In our last interview we talked about Carl Nielsen’s relationship with nature in connection with his fourth symphony. How is this theme manifest in Strauss’s Alpine Symphony?

We seem to have quite a few nature themes on the programme for this season: Beethoven’s Pastoral Symphony, Haydn’s Seasons, Nielsen’s Inextinguishable and now Strauss’s Alpine Symphony. This is of course pure coincidence. It’s also a coincidence that the second theme of the first movement of Nielsen’s fourth symphony is almost the same as the sunrise theme in the Alpine Symphony.

The finest thing about the Alpine Symphony is its orchestration. Strauss himself modestly said at a rehearsal for the premiere that he had at last learnt to orchestrate. And indeed – just listen to the way Strauss describes the thunder of the approaching waterfall and then the waterfall itself – harp, celesta, Glockenspiel and string glissandos – it sounds just like a great mass of water hitting a rock. Or the miraculous feeling of space Strauss evokes of an Alpine meadow: the cows and sheep really do seem to be scattered across the meadow. Or the hollow moment after lightning has struck in the storm scene, before the thunder cracks – you can almost count how far away the storm is.

Nielsen’s nature concept is possibly more abstract than Strauss’s. Behind the Inextinguishable is the idea of nature’s renewal, which may serve as a symbol for many other things. But again, Strauss’s Alpine Symphony is no tourist ad, even though some take it as one. Many say it’s a clever but empty-headed work. True, the Alpine Symphony is descriptive music; there’s a cow, a glacier and a thunder storm. In the background it nevertheless has an impressive spiritual content: Nietzsche’s Antichrist, the idea of human development and life span and the world’s salvation through the arts and science.

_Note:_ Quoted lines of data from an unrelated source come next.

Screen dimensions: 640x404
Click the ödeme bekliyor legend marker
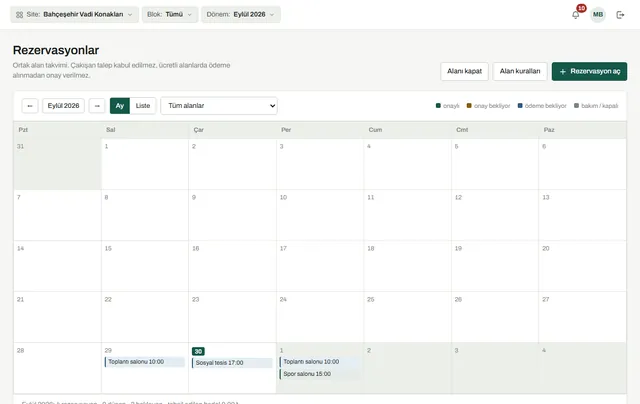click(x=520, y=106)
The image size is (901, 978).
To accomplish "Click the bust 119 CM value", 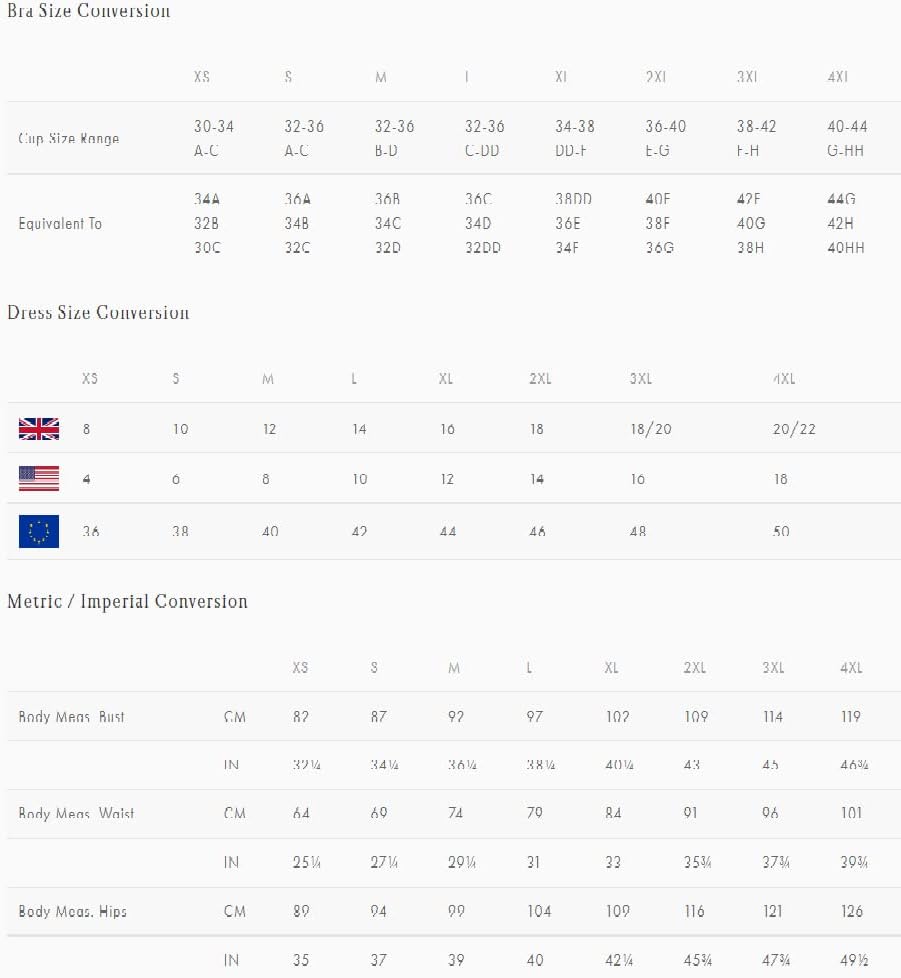I will pyautogui.click(x=850, y=717).

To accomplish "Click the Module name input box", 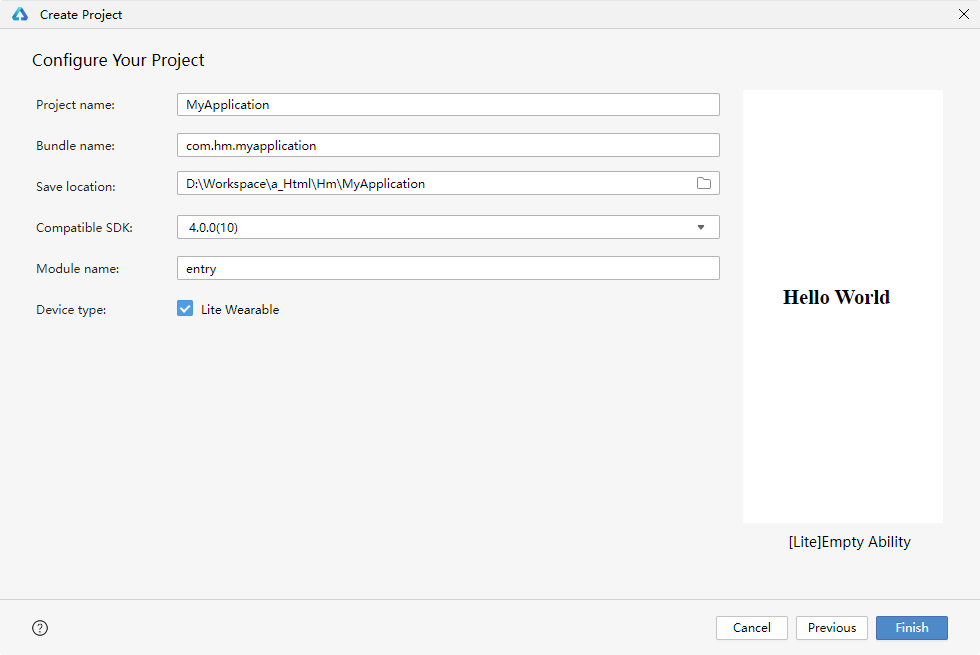I will point(447,268).
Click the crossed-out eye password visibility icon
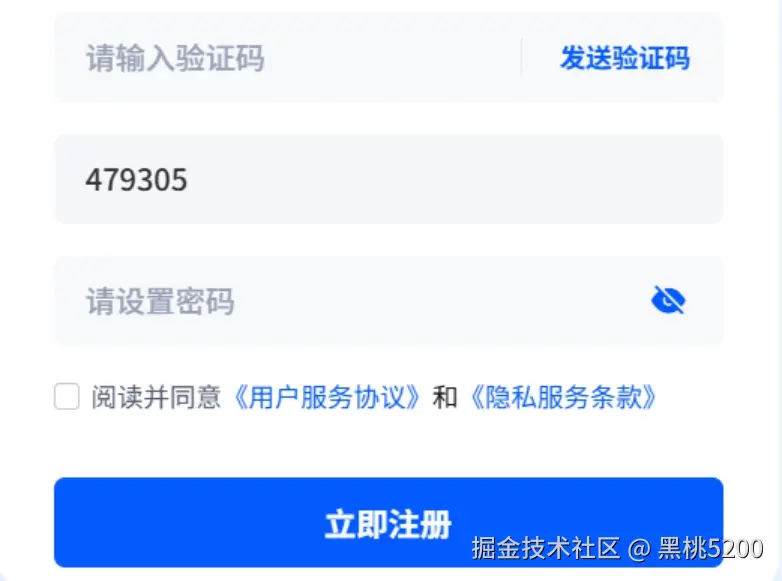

The work becomes increasingly serious as it proceeds. It begins by climbing out of bed and leaping briskly into action. The climax is reached at precisely the mathematical midpoint – Strauss is second to none in building up climaxes. The nature of the piece then changes: next comes a section called Apparition during which the Alpine Symphony becomes an allegory for spiritual human development. Profound works tend to seem lightweight, as with Mozart and Strauss. The last ten minutes of the Alpine Symphony proclaim Strauss’s unwavering faith that there is a potential for goodness in each human being and that the arts are of great significance in identifying that goodness.